Ever since the historic period, and doubtless long before the era of
recorded things began, there existed a castle, or a fortified post,
on this lofty cliff-top, where the shattered ruins of Hastings Castle
still stand, few and almost formless—the long superannuated warden of
the town that has grown so great and has now absolutely no defences
against the foreign foe.
When the Normans came, they found defences of some nature here, and
hastened from their landing-place at Pevensey to seize and to more
strongly fortify them, as scenes in that graphic record, the Bayeux
Tapestry, show. The wooden walls, palisades, and outworks thus hastily
constructed by the Conqueror’s men were speedily discarded for a
permanent building of stone, and the grim hold thus erected was given
into the custody of the Norman Counts d’Eu; who, jointly with the
Abbots of Fécamp, were responsible for keeping open the sea-passage
between England and Normandy. This duty was laid upon those secular
and ecclesiastical personages in consideration of the rights granted to
the Count d’Eu in the Castle and the Old Town, and the lordship over
the “New Burgh” bestowed upon the Abbot of Fécamp.

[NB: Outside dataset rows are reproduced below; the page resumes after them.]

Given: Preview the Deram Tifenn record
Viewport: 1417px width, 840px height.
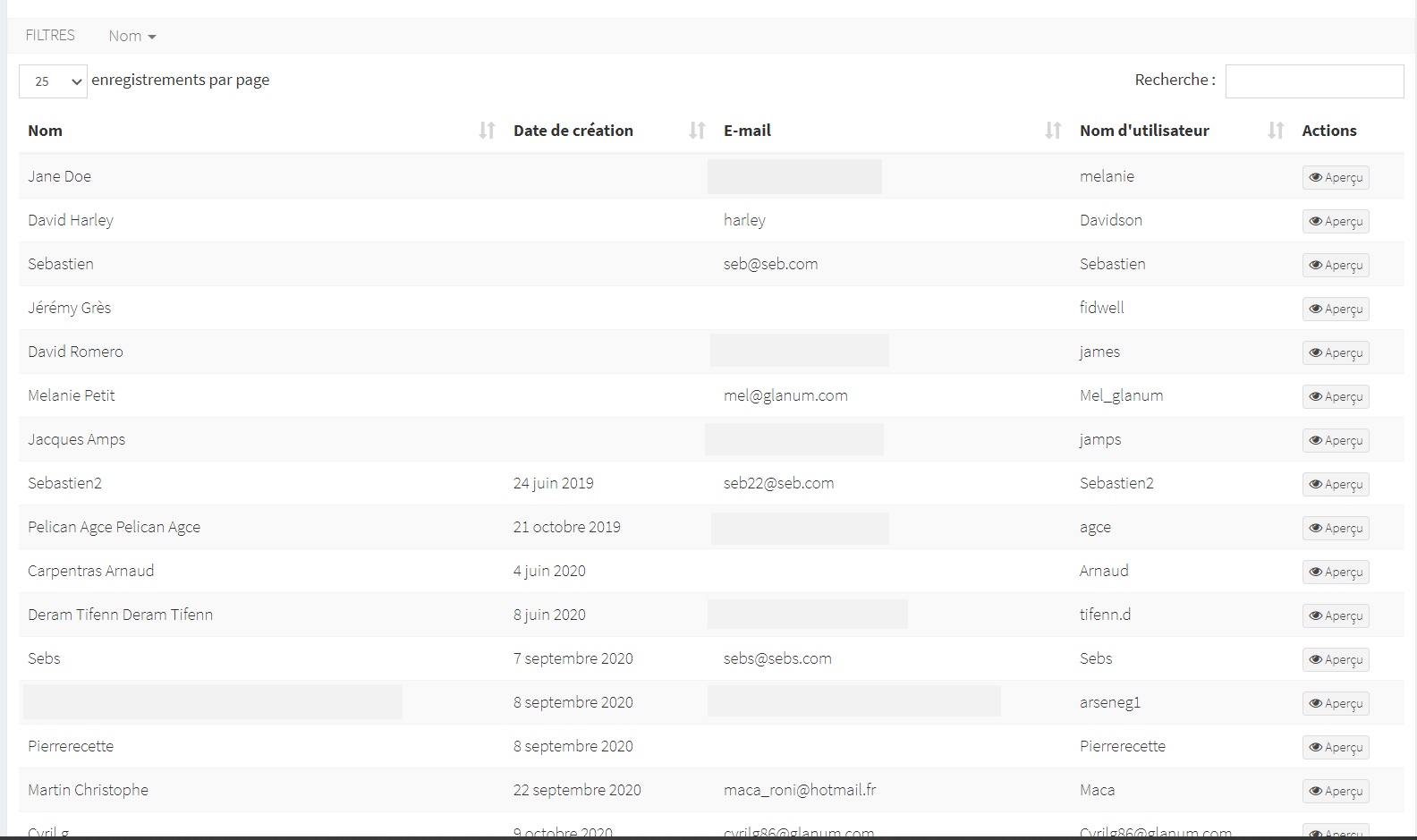Looking at the screenshot, I should click(x=1335, y=615).
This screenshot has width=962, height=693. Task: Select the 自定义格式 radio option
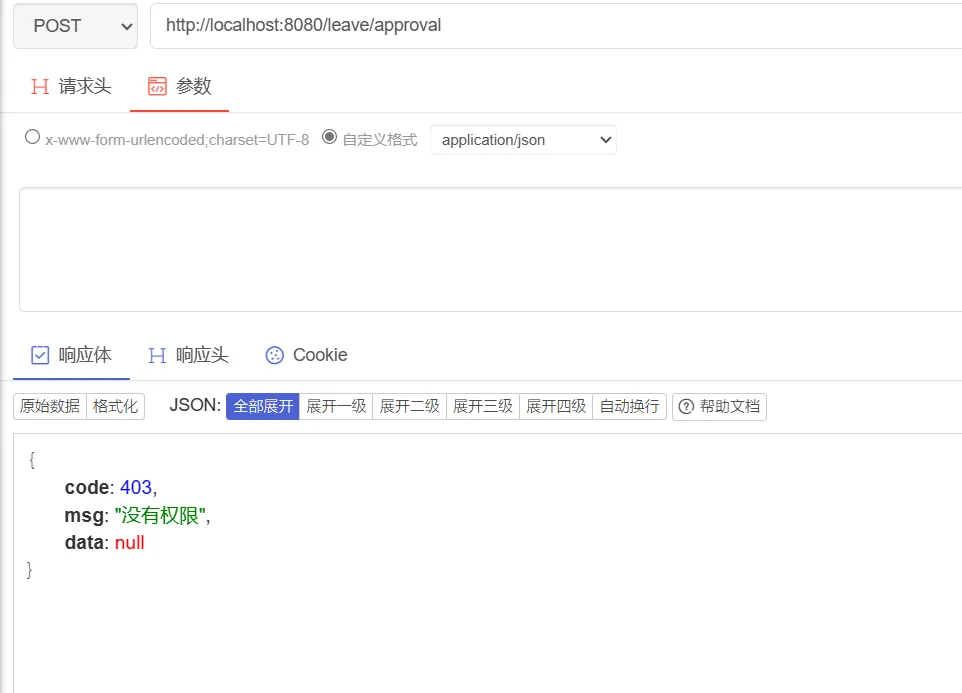(330, 138)
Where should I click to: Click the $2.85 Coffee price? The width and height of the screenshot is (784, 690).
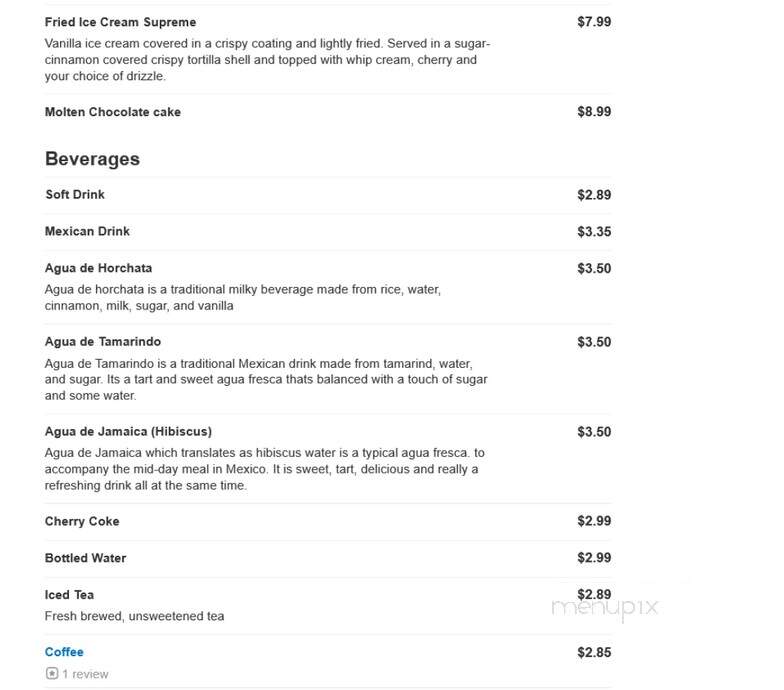[x=594, y=652]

Time has worked odd changes with Hastings and very thoroughly obscured
the ancient names, so that what was then the “old town” has been so
long and so utterly swept away and built over that its very existence
at any former time is unknown to all save Dryasdust and his brethren.
The old original “old town” stood, in fact, where the new town of
Hastings stands to-day, and the Old Town of the present time is the
“New Burgh” referred to in Domesday Book as the property of the Abbot
of Fécamp. Dryasdust, who is a very estimable person and a learned,
will tell you all you want to know about it—and much more; but he is
always so fully informed, and diverges so abundantly and promiscuously
into notes, parentheses, sub-heads, and innumerable asides of that kind
that he presently lands you in topographical swamps and mazes, and,
feeding you overfull of knowledge, gives you a severe literary and
antiquarian indigestion.
In short, to make a plain story of it, where modern Hastings stands,
practically level with the water, there spread, at the time when the
Battle of Hastings was fought, a quiet inlet of the sea. This was the
haven, the natural harbour of refuge against winds and waves, that
originally caused the site of Hastings to be selected for a port. It
would never have been chosen and settled had it been without shelter,
as it is now; and Hastings of to-day is merely an artificial growth,
like Brighton, Eastbourne, and many another seaside town, sprung up to
serve a century or more of holiday-making by the sea. The town, as we
see it to-day, would have been impossible had the place depended merely
upon fishing and shipping; for on this stark-naked foreshore, swept by
gales and raging seas, there is no shelter for vessels.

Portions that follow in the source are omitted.